Non-practicing Attorneys: If the student is not admitted in their home jurisdiction, the student must first complete a year of legal education in the U.S. at an ABA-accredited law school for a minimum of 20 credits to be eligible to sit for the CA bar exam. The 20 credits must include at least one course in four separate subjects tested on the CA bar exam for no less than a total of 12 credit hours. One of the four courses must be a course on Professional Responsibility. Students with a qualifying first degree in law seeking to sit for the CA bar examination must:
- Complete the Registration as a Foreign-Educated General Applicant Not Admitted to the Practice of Law in Any United States or Foreign Jurisdiction Form with the required registration fee; and
- Submit an evaluated law degree equivalency report and Foreign Law Study Evaluation Summary completed by a credential evaluation agency approved by the CA Bar Examiners. A list of Credential Evaluation Services approved by the CA Bar Examiners is provided for your convenience.
For more detailed information, please review requirements for Applying to the CA Bar as a Foreign-Educated Applicant.
Does Duke Law School offer externships for LLM students?
Duke Law School is pleased to offer LLM students an opportunity to experience lawyering in the “real world” by placing students directly in attorneys’ offices in government, non-profit/NGOs, the judiciary, and occasionally in-house at companies. During the second semester of the LLM, students are eligible to participate in these integrated internships, which require concurrent enrollment in a course covering the subject matter related to the work being performed at the host organization. For example, if you are working in a tech start-up and dealing with IP issues, you would need to take an IP course that is thematically similar to the legal issues you will encounter in your work placement. Students will receive more information about applying for and securing externships upon arrival at Duke Law School.
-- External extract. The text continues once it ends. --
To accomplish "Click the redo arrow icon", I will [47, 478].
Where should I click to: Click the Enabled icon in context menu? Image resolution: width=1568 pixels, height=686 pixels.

Can I work in the United States after finishing my law degree at Duke?
Students with F-1 or J-1 visas may stay in the United States for optional practical or academic training after receiving their degree. Some graduates extend their stay with the support of their employers.
Do Duke LLM students receive help in looking for a job?
The Career & Professional Development Center (CPDC) and the Office of International Studies offer assistance with LLM students' job search. A staff member is dedicated to advising LLM students. For detailed information see LLM Career Support.